United States Court of Appeals, Sixth Circuit
May 15, 2007
487 F.3d 374 (6th Cir. 2007)

Summary

holding that "[t]here is no statutory or common law right, much less a constitutional right, to an investigation."

Summary of this case from Boseski v. N. Arlington Municipality

Opinion

No. 06-5631.

Submitted: April 19, 2007.

Decided and Filed: May 15, 2007.

Appeal from the United States District Court for the Western District of Tennessee, Samuel H. Mays, Jr., J.

ON BRIEF: Jeffrey S. Rosenblum, Marc E. Reisman, Rosenblum Reisman, Memphis, Tennessee, for Appellants. Lori Hackleman Patterson, Allan J. Wade, PLLC, Memphis, Tennessee, Jean E. Markowitz, Thomas Edwards Hansom, Law Offices of Thomas E. Hansom, Memphis, Tennessee, Henry L. Klein, Apperson, Crump Maxwell, Memphis, Tennessee, for Appellees.

Before: SUTTON and COOK, Circuit Judges; GWIN, District Judge.

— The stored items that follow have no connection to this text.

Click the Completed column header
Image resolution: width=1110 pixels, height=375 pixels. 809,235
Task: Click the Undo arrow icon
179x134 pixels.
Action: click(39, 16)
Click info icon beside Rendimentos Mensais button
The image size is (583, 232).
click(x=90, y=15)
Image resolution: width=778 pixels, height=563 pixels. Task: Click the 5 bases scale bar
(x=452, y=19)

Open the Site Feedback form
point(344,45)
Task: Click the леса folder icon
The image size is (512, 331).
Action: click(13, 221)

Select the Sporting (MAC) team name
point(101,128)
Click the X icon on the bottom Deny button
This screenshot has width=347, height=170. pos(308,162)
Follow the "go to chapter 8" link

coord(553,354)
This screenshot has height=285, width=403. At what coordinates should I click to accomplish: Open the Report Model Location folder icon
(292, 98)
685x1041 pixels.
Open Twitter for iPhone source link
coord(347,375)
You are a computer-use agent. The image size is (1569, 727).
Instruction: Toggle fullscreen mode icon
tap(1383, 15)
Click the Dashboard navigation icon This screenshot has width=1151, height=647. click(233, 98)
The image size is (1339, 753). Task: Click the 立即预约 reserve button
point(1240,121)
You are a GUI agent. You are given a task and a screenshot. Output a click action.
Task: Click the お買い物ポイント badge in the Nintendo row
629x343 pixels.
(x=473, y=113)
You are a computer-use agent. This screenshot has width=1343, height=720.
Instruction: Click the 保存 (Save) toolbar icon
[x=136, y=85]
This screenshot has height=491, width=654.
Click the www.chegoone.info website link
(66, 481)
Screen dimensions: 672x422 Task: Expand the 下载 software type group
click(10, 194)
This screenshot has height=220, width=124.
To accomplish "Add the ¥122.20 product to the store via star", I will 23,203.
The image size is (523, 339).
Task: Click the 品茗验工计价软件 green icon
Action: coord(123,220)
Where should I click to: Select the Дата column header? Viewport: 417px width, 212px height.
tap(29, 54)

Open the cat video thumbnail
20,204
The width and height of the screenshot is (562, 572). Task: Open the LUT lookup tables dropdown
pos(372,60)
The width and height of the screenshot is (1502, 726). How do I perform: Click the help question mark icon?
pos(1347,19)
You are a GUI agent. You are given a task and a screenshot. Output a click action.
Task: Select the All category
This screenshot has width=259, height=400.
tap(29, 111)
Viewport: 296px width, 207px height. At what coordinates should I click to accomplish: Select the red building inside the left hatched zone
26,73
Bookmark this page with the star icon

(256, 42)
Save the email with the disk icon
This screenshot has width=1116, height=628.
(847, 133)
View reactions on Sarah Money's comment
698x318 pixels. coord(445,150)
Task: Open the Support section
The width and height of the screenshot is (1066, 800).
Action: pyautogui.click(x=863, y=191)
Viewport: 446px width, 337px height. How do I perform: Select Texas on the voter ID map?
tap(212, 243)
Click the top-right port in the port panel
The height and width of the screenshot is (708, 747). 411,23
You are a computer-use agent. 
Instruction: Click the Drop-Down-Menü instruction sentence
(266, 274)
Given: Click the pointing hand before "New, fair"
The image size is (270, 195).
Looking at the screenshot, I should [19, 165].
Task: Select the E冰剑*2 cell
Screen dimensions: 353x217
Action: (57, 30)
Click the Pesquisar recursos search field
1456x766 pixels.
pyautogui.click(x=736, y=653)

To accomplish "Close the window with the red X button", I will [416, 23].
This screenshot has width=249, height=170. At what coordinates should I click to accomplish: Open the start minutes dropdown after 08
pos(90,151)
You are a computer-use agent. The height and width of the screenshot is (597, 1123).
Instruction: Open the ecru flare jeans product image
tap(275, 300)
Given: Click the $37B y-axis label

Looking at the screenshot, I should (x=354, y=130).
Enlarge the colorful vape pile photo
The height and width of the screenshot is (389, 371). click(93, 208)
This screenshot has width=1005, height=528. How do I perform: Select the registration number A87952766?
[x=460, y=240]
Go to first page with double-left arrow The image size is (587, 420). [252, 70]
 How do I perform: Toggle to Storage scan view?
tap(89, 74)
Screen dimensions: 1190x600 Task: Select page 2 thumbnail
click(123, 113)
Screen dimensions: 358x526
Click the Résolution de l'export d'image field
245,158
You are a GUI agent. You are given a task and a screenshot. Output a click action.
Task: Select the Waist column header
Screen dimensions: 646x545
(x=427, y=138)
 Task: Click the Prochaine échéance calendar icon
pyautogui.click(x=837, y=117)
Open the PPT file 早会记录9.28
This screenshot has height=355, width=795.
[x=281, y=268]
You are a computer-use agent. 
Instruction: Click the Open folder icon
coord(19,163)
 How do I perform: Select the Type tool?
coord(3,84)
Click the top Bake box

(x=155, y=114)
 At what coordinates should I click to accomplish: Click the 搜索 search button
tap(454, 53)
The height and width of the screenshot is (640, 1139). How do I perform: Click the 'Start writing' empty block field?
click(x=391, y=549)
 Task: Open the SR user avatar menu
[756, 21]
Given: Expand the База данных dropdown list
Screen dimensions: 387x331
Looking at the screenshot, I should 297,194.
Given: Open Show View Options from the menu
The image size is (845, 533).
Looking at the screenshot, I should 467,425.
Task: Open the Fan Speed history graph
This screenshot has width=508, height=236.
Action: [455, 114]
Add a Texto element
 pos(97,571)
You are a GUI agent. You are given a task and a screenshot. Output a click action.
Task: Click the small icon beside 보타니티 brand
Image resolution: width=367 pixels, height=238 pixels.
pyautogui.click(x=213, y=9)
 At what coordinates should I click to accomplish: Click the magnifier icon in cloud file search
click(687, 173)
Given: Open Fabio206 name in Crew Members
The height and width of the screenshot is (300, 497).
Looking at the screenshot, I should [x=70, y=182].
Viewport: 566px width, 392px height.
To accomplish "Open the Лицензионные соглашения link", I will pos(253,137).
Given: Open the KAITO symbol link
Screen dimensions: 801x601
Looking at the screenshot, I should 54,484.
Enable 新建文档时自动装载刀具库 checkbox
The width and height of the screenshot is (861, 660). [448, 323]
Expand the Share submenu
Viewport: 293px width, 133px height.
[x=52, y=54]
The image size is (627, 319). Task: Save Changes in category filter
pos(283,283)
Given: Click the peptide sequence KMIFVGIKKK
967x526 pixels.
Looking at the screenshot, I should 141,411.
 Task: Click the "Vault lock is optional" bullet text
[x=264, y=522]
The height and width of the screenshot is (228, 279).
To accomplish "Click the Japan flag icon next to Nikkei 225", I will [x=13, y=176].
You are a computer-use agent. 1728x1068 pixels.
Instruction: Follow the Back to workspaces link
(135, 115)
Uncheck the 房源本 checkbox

The Honorable Judge James Gwin, United States District Judge for the Northern District of Ohio, sitting by designation.

OPINION


At the heart of this dispute is the claim that the City of Memphis, several of its agencies and several of its police officers violated the substantive due process rights of Daniel Mitchell when they permitted a police officer to loan a personal vehicle to an informant who subsequently collided with — and killed — Mitchell while driving the vehicle. The district court concluded that the allegations did not state a cognizable substantive due process claim, and we agree.

I.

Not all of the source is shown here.